I went hardware instead with Atmel/Xlinx USB I2S bridges. At £30 each, £60, covers me for about 1.5 hours salary rate. Using the STM32 USB Libs already wasted about 10 times that for me. The USB I2S bridge took 5 minutes to get working and I only have to deal with the master clock slew/drift.
 
If you mean the UAC1 code that Cube generates, it is not a driver but non-working sample code. Nobody has suggested to use that.

STM32F723 works very well for UAC2 up to 768k/32 synchronized play & record. At the same time it can also be used for other duties such as a DAC/ADC/encoder/display controller.
 
  • Like
Reactions: 1 user
The data rate discrepancy (23040 to 17000) is very strange.
It appears some data packets are lost. That is the reason.

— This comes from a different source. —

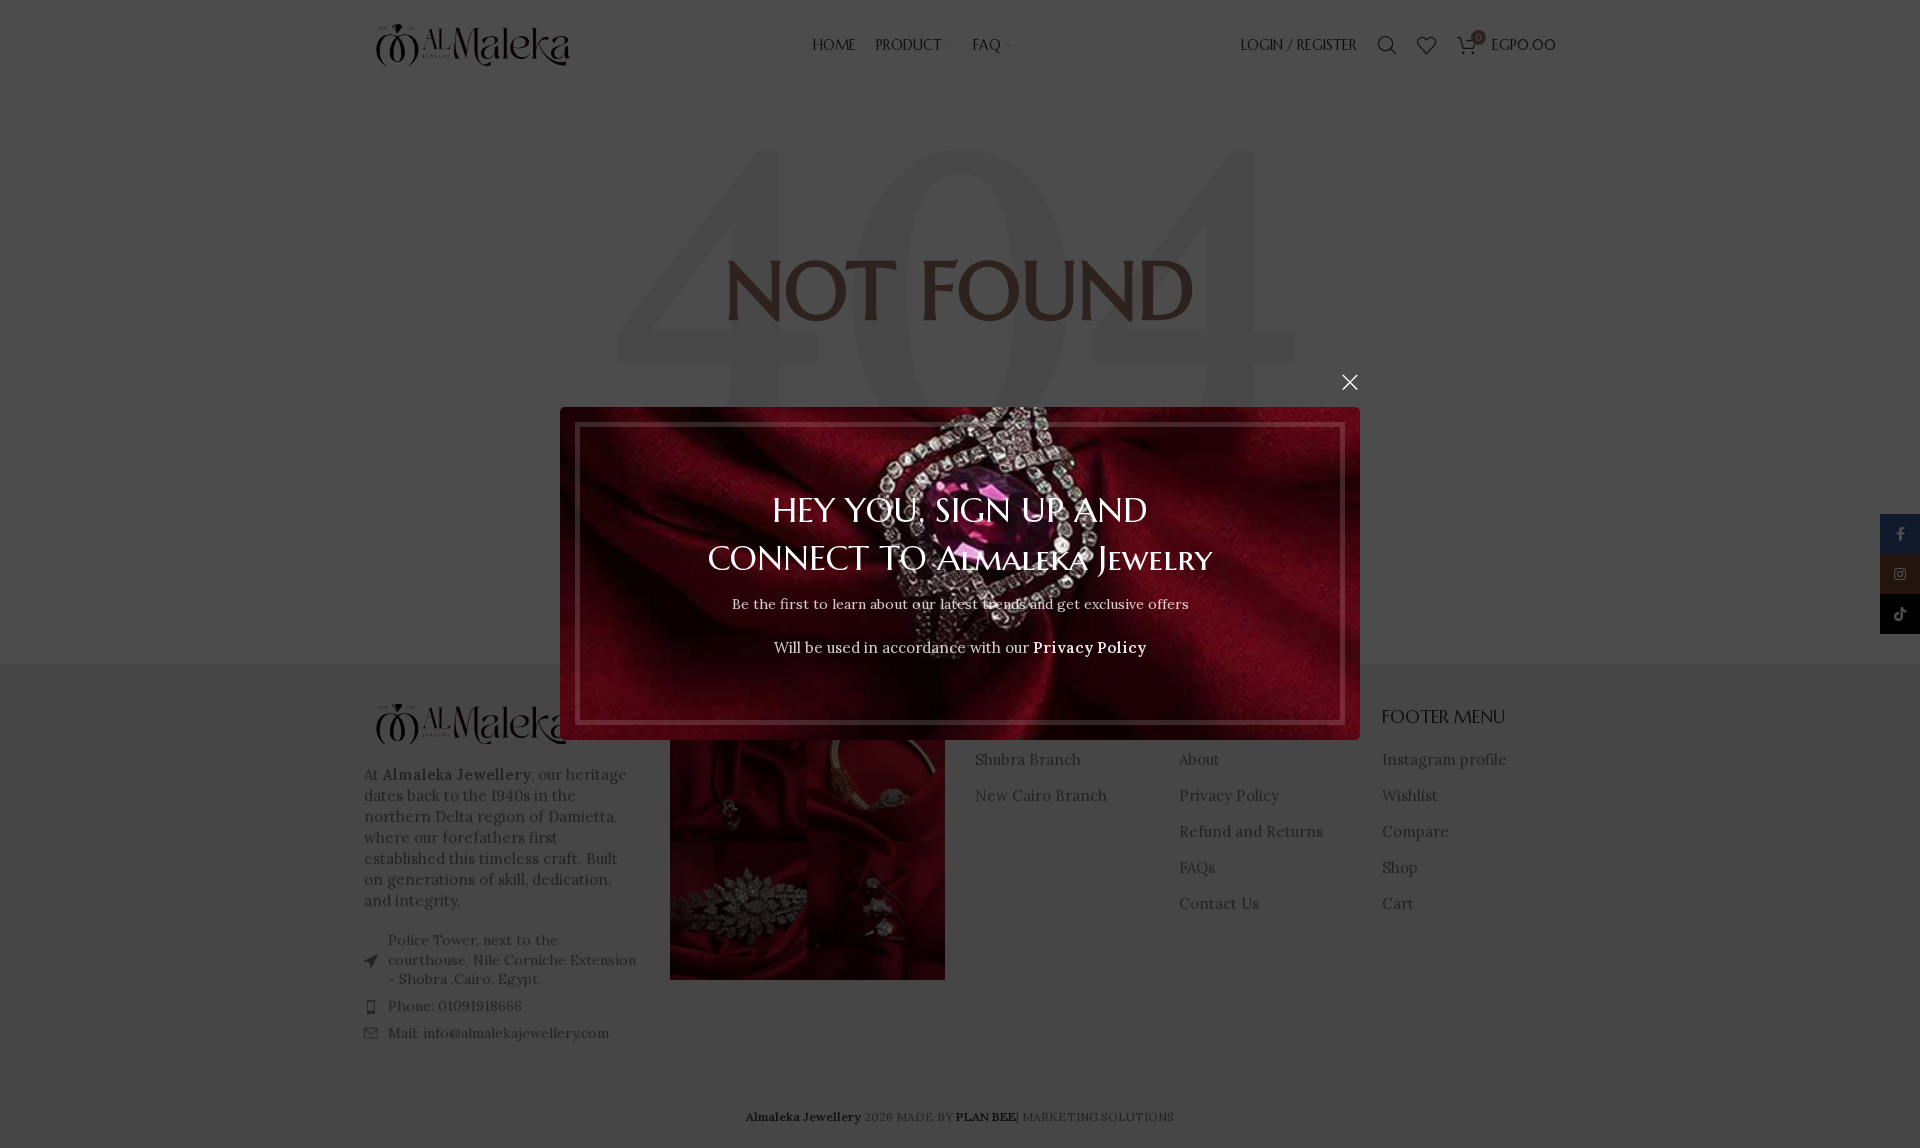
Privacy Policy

My idea was: as bInterval for data endpoint is 2, parity should be changed in SOF ISR.
C:
uint32_t USBx_BASE = (uint32_t)USB_OTG_HS;
   
if ((USBx_DEVICE->DSTS & (1U << 8)) == 0U)
{
    USBx_OUTEP(1)->DOEPCTL |= USB_OTG_DOEPCTL_SODDFRM;
}
else
{
    USBx_OUTEP(1)->DOEPCTL |= USB_OTG_DOEPCTL_SD0PID_SEVNFRM;
}

ISO Out interrupts didn't occur, I thought that was correct. But after strange situation with buffer pointers described above I implemented packet counter in DataOut routine. The counter showed packet loss. Then I deleted the above code of parity changing from SOF ISR and ISO Out interrupts started to occur. Now in ISO Out interrupt ISR code is added:

USBD_LL_FlushEP(pdev, AUDIO_OUT_EP);
USBD_LL_PrepareReceive(pdev, AUDIO_OUT_EP, USBPacket, AUDIO_OUT_PACKET_MAX);

I can hear the sound is much more clearer now. But packet counter shows that some packets are still lost now but not as often as before.
Investigating why this is happening.